▸ WRITTEN INSTRUCTION: Write out all of the rows below word for word, changing nothing.

(Text and item location entries)
◆ ◆ ◆ ◆

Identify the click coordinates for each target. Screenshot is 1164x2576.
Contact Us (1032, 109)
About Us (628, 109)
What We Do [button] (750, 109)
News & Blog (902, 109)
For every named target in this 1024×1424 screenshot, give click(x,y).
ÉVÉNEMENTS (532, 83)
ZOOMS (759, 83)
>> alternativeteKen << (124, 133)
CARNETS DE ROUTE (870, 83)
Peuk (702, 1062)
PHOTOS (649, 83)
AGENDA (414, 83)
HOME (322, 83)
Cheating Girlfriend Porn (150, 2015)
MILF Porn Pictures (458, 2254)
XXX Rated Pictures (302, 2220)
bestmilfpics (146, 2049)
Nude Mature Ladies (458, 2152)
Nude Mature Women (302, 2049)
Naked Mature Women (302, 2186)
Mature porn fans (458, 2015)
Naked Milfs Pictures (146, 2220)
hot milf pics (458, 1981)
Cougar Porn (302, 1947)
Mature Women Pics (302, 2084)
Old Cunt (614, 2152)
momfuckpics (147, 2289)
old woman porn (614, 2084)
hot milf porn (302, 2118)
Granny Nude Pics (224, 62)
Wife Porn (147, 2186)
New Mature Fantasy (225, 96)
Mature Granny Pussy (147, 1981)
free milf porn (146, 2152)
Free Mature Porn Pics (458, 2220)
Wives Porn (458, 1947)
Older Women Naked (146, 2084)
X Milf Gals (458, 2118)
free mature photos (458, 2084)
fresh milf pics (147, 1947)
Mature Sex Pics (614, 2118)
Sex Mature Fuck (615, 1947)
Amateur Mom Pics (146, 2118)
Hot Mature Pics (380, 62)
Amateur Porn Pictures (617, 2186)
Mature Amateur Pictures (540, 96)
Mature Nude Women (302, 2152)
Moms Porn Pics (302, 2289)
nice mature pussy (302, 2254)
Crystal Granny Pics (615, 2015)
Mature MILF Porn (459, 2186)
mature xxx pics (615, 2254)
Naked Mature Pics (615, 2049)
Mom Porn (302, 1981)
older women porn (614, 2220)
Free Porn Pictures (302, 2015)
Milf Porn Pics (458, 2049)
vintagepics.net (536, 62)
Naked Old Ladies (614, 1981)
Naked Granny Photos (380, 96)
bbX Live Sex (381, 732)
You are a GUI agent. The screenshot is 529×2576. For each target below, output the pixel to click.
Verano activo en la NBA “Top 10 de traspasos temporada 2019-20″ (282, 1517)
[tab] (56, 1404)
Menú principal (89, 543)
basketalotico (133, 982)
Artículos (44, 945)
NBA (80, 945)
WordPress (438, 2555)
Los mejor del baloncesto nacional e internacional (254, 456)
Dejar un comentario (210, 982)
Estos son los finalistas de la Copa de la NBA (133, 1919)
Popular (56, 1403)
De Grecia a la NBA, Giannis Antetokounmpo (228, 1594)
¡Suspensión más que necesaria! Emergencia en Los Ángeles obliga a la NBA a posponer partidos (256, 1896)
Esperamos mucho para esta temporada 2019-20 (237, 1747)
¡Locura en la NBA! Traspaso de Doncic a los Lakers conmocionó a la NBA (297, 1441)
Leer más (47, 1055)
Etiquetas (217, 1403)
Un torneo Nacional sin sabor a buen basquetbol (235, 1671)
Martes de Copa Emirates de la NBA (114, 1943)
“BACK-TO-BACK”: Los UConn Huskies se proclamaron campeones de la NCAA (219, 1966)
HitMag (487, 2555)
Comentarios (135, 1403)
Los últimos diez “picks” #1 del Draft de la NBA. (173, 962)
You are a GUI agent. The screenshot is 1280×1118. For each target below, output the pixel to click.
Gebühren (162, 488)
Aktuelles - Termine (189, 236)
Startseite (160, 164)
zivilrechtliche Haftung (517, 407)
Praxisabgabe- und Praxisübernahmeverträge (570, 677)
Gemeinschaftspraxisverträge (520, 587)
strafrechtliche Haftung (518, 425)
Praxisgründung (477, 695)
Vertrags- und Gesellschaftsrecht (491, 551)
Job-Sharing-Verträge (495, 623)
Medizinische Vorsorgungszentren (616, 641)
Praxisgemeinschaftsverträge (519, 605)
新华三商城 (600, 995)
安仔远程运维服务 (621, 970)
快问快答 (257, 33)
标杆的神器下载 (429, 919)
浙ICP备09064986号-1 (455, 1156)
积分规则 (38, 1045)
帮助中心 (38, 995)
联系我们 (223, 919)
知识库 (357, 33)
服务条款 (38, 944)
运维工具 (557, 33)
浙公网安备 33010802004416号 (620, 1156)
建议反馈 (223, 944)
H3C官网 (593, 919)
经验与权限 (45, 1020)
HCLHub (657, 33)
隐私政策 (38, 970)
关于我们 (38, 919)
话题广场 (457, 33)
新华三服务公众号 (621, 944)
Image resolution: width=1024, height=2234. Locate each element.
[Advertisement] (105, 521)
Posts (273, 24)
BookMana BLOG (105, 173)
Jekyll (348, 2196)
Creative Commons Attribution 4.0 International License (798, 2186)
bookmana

◆ ◆ ◆ ◆

▸ THE OUTPUT:
Identify the click coordinates for each target. Screenshot is 1164x2576.
Contact Us (1032, 109)
About Us (628, 109)
What We Do [button] (750, 109)
News & Blog (902, 109)
For every named target in this 1024×1424 screenshot, give click(x,y).
ÉVÉNEMENTS (532, 83)
ZOOMS (759, 83)
>> alternativeteKen << (124, 133)
CARNETS DE ROUTE (870, 83)
Peuk (702, 1062)
PHOTOS (649, 83)
AGENDA (414, 83)
HOME (322, 83)
Cheating Girlfriend Porn (150, 2015)
MILF Porn Pictures (458, 2254)
XXX Rated Pictures (302, 2220)
bestmilfpics (146, 2049)
Nude Mature Ladies (458, 2152)
Nude Mature Women (302, 2049)
Naked Mature Women (302, 2186)
Mature porn fans (458, 2015)
Naked Milfs Pictures (146, 2220)
hot milf pics (458, 1981)
Cougar Porn (302, 1947)
Mature Women Pics (302, 2084)
Old Cunt (614, 2152)
momfuckpics (147, 2289)
old woman porn (614, 2084)
hot milf porn (302, 2118)
Granny Nude Pics (224, 62)
Wife Porn (147, 2186)
New Mature Fantasy (225, 96)
Mature Granny Pussy (147, 1981)
free milf porn (146, 2152)
Free Mature Porn Pics (458, 2220)
Wives Porn (458, 1947)
Older Women Naked (146, 2084)
X Milf Gals (458, 2118)
free mature photos (458, 2084)
fresh milf pics (147, 1947)
Mature Sex Pics (614, 2118)
Sex Mature Fuck (615, 1947)
Amateur Mom Pics (146, 2118)
Hot Mature Pics (380, 62)
Amateur Porn Pictures (617, 2186)
Mature Amateur Pictures (540, 96)
Mature Nude Women (302, 2152)
Moms Porn Pics (302, 2289)
nice mature pussy (302, 2254)
Crystal Granny Pics (615, 2015)
Mature MILF Porn (459, 2186)
mature xxx pics (615, 2254)
Naked Mature Pics (615, 2049)
Mom Porn (302, 1981)
older women porn (614, 2220)
Free Porn Pictures (302, 2015)
Milf Porn Pics (458, 2049)
vintagepics.net (536, 62)
Naked Old Ladies (614, 1981)
Naked Granny Photos (380, 96)
bbX Live Sex (381, 732)
You are a GUI agent. The screenshot is 529×2576. For each target below, output the pixel to click.
Verano activo en la NBA “Top 10 de traspasos temporada 2019-20″ (282, 1517)
[tab] (56, 1404)
Menú principal (89, 543)
basketalotico (133, 982)
Artículos (44, 945)
NBA (80, 945)
WordPress (438, 2555)
Los mejor del baloncesto nacional e internacional (254, 456)
Dejar un comentario (210, 982)
Estos son los finalistas de la Copa de la NBA (133, 1919)
Popular (56, 1403)
De Grecia a la NBA, Giannis Antetokounmpo (228, 1594)
¡Suspensión más que necesaria! Emergencia en Los Ángeles obliga a la NBA a posponer partidos (256, 1896)
Esperamos mucho para esta temporada 2019-20 (237, 1747)
¡Locura en la NBA! Traspaso de Doncic a los Lakers conmocionó a la NBA (297, 1441)
Leer más (47, 1055)
Etiquetas (217, 1403)
Un torneo Nacional sin sabor a buen basquetbol (235, 1671)
Martes de Copa Emirates de la NBA (114, 1943)
“BACK-TO-BACK”: Los UConn Huskies se proclamaron campeones de la NCAA (219, 1966)
HitMag (487, 2555)
Comentarios (135, 1403)
Los últimos diez “picks” #1 del Draft de la NBA. (173, 962)
You are a GUI agent. The screenshot is 1280×1118. For each target below, output the pixel to click.
Gebühren (162, 488)
Aktuelles - Termine (189, 236)
Startseite (160, 164)
zivilrechtliche Haftung (517, 407)
Praxisabgabe- und Praxisübernahmeverträge (570, 677)
Gemeinschaftspraxisverträge (520, 587)
strafrechtliche Haftung (518, 425)
Praxisgründung (477, 695)
Vertrags- und Gesellschaftsrecht (491, 551)
Job-Sharing-Verträge (495, 623)
Medizinische Vorsorgungszentren (616, 641)
Praxisgemeinschaftsverträge (519, 605)
新华三商城 (600, 995)
安仔远程运维服务 (621, 970)
快问快答 (257, 33)
标杆的神器下载 (429, 919)
浙ICP备09064986号-1 (455, 1156)
积分规则 (38, 1045)
帮助中心 (38, 995)
联系我们 (223, 919)
知识库 (357, 33)
服务条款 (38, 944)
运维工具 (557, 33)
浙公网安备 33010802004416号 (620, 1156)
建议反馈 (223, 944)
H3C官网 (593, 919)
经验与权限 (45, 1020)
HCLHub (657, 33)
隐私政策 (38, 970)
关于我们 (38, 919)
话题广场 (457, 33)
新华三服务公众号 (621, 944)
Image resolution: width=1024, height=2234. Locate each element.
[Advertisement] (105, 521)
Posts (273, 24)
BookMana BLOG (105, 173)
Jekyll (348, 2196)
Creative Commons Attribution 4.0 International License (798, 2186)
bookmana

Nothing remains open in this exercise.